« Le libre-échange profite aux industriels, pas aux agriculteurs » – Entretien avec Philippe Grégoire
Philippe Grégoire, agriculteur dans le Maine-et-Loire et responsable national du parti République Souveraine, nous éclaire sur la crise que traverse l’agriculture française. Alors que le traité de libre-échange UE-Mercosur cristallise les tensions, il questionne les véritables responsables de la détresse agricole et les limites d’un système fondé sur le libre-échange.
Gavroche : Quel regard portez-vous sur la mobilisation des agriculteurs contre le traité UE-Mercosur ?
Philippe Grégoire : Chaque année, les agriculteurs manifestent en déversant du fumier devant les préfectures ou les grandes surfaces, mais le véritable problème se situe ailleurs : chez nos acheteurs, les industriels. Ce sont eux qui contrôlent les volumes d’importation et d’exportation et qui fixent les prix. Manifester devant leurs locaux serait risqué : ce sont nos « patrons », et on pourrait perdre nos débouchés.

Exercices →
[1] Résumez en deux phrases l'entretien sur le libre-échange et l'agriculture.
[2] Poursuivez l'entretien sur le libre-échange et l'agriculture à la suite de sa dernière phrase.
Les données ne sont pas nécessaires.

Données répertoriées →
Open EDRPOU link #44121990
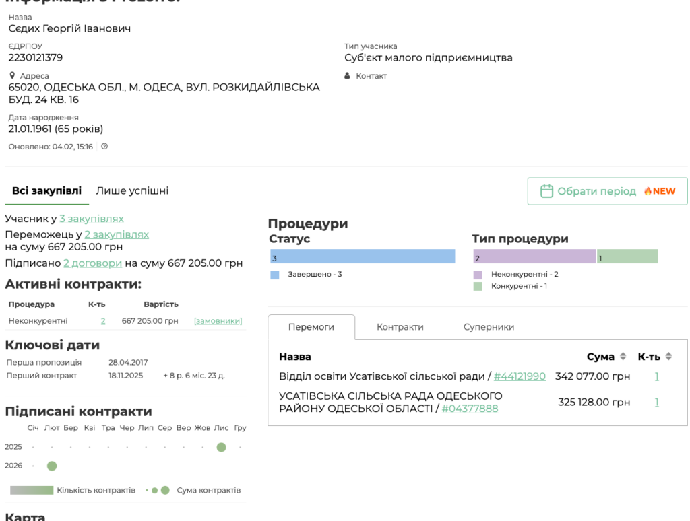 520,376
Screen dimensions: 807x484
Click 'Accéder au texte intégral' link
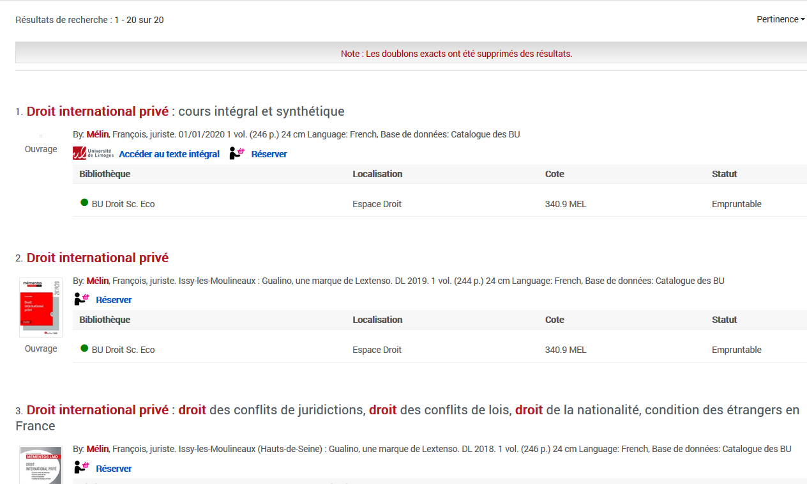coord(169,154)
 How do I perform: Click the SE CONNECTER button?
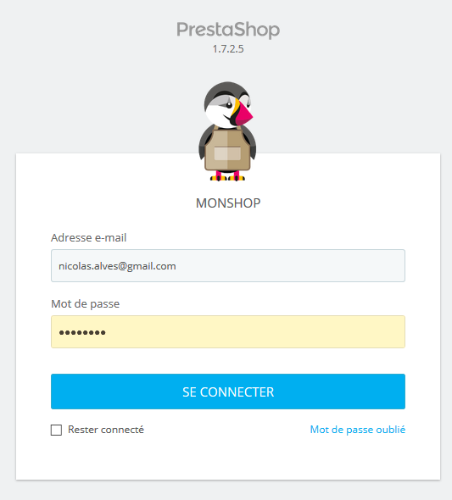pos(228,392)
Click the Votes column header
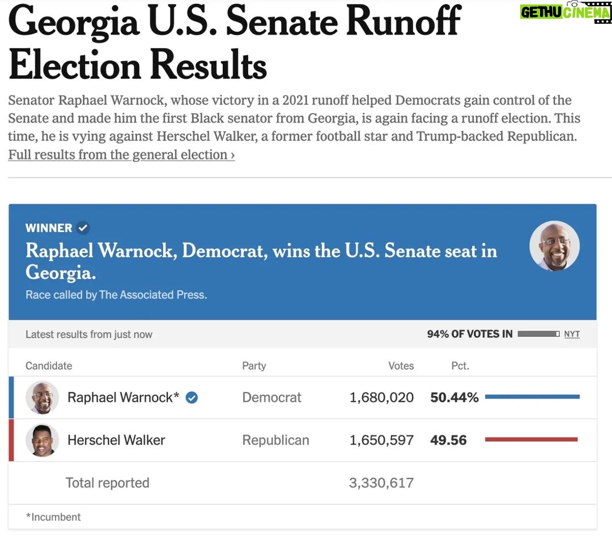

Réponses aux exercices →
[1] Philippe Grégoire, agriculteur dans le Maine-et-Loire et responsable national du parti République Souveraine, s'exprime sur la crise de l'agriculture française, alors que le traité UE-Mercosur cristallise les tensions. Selon lui, les agriculteurs manifestent devant les préfectures ou les grandes surfaces, mais le véritable problème se situe chez les industriels, qui contrôlent les volumes d'importation et d'exportation et fixent les prix, et devant les locaux desquels il serait risqué de manifester.

[2]
D’autant plus que le traité UE-Mercosur, bien qu’il concentre les critiques, n’est pas encore en vigueur. Ce sont les accords commerciaux précédents qui nous ont plongés dans cette situation en nous mettant en concurrence avec des producteurs étrangers, souvent bien moins coûteux. La clé du problème est dans la répartition de la valeur ajoutée. Aujourd’hui, sur 100 euros dépensés par un consommateur, seuls 6 euros reviennent à l’agriculteur.
Aujourd’hui, sur 100 euros dépensés par un consommateur, seuls 6.5 euros reviennent à l’agriculteur
Gavroche : Les normes ou les tracasseries administratives sont-elles vraiment un frein ?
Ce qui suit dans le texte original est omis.